[Records]
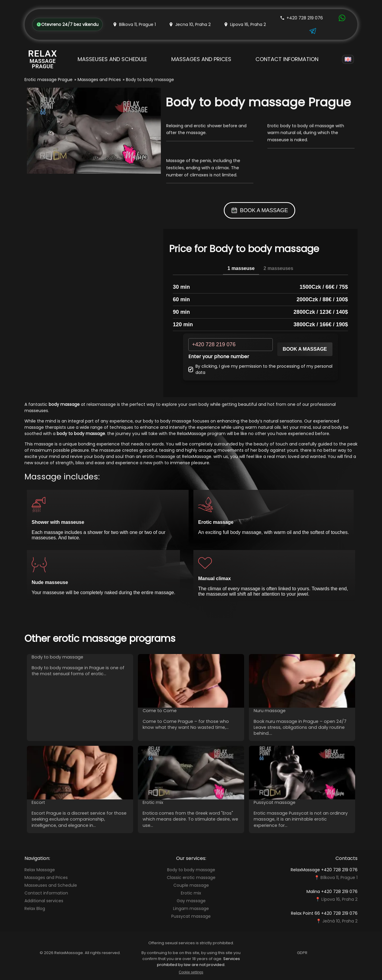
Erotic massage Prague (48, 80)
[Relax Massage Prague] (43, 59)
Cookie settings (191, 972)
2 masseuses (278, 268)
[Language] (348, 59)
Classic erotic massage (191, 877)
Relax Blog (35, 908)
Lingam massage (191, 908)
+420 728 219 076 (301, 18)
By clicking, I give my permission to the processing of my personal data (261, 369)
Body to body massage (191, 870)
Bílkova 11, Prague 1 (339, 877)
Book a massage (305, 349)
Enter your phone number (219, 356)
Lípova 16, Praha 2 (339, 899)
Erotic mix (191, 893)
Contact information (287, 59)
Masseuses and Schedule (112, 59)
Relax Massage (40, 870)
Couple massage (191, 885)
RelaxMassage (192, 433)
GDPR (302, 953)
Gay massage (191, 900)
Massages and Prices (201, 59)
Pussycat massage (191, 916)
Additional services (44, 900)
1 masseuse (241, 268)
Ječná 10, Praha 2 (340, 921)
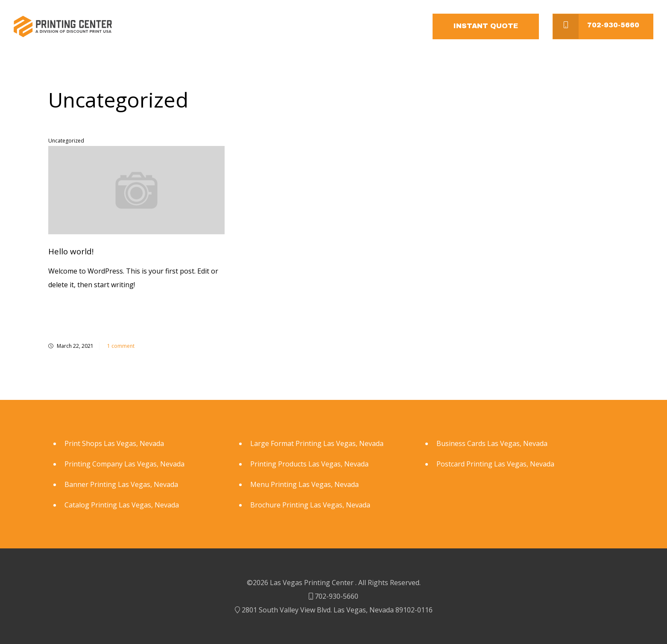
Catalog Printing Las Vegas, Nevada (122, 505)
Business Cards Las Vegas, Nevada (492, 443)
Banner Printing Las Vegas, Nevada (121, 484)
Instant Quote (486, 26)
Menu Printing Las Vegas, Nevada (304, 484)
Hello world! (71, 251)
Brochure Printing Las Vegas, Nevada (310, 505)
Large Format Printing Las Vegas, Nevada (317, 443)
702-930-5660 (596, 26)
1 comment (120, 346)
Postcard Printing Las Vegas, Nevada (495, 464)
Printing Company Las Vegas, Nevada (124, 464)
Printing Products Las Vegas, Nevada (309, 464)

• [TASK TO CARRY OUT]: Give all the rows above as a numbered list, with no blank lines, and leave the pictures out.

• [TASK OUTPUT]:
1. Erotic massage Prague (48, 80)
2. [Relax Massage Prague] (43, 59)
3. Cookie settings (191, 972)
4. 2 masseuses (278, 268)
5. [Language] (348, 59)
6. Classic erotic massage (191, 877)
7. Relax Blog (35, 908)
8. Lingam massage (191, 908)
9. +420 728 219 076 (301, 18)
10. By clicking, I give my permission to the processing of my personal data (261, 369)
11. Body to body massage (191, 870)
12. Bílkova 11, Prague 1 (339, 877)
13. Book a massage (305, 349)
14. Enter your phone number (219, 356)
15. Lípova 16, Praha 2 (339, 899)
16. Erotic mix (191, 893)
17. Contact information (287, 59)
18. Masseuses and Schedule (112, 59)
19. Relax Massage (40, 870)
20. Couple massage (191, 885)
21. RelaxMassage (192, 433)
22. GDPR (302, 953)
23. Gay massage (191, 900)
24. Massages and Prices (201, 59)
25. Pussycat massage (191, 916)
26. Additional services (44, 900)
27. 1 masseuse (241, 268)
28. Ječná 10, Praha 2 (340, 921)
29. Catalog Printing Las Vegas, Nevada (122, 505)
30. Business Cards Las Vegas, Nevada (492, 443)
31. Banner Printing Las Vegas, Nevada (121, 484)
32. Instant Quote (486, 26)
33. Menu Printing Las Vegas, Nevada (304, 484)
34. Hello world! (71, 251)
35. Brochure Printing Las Vegas, Nevada (310, 505)
36. Large Format Printing Las Vegas, Nevada (317, 443)
37. 702-930-5660 (596, 26)
38. 1 comment (120, 346)
39. Postcard Printing Las Vegas, Nevada (495, 464)
40. Printing Company Las Vegas, Nevada (124, 464)
41. Printing Products Las Vegas, Nevada (309, 464)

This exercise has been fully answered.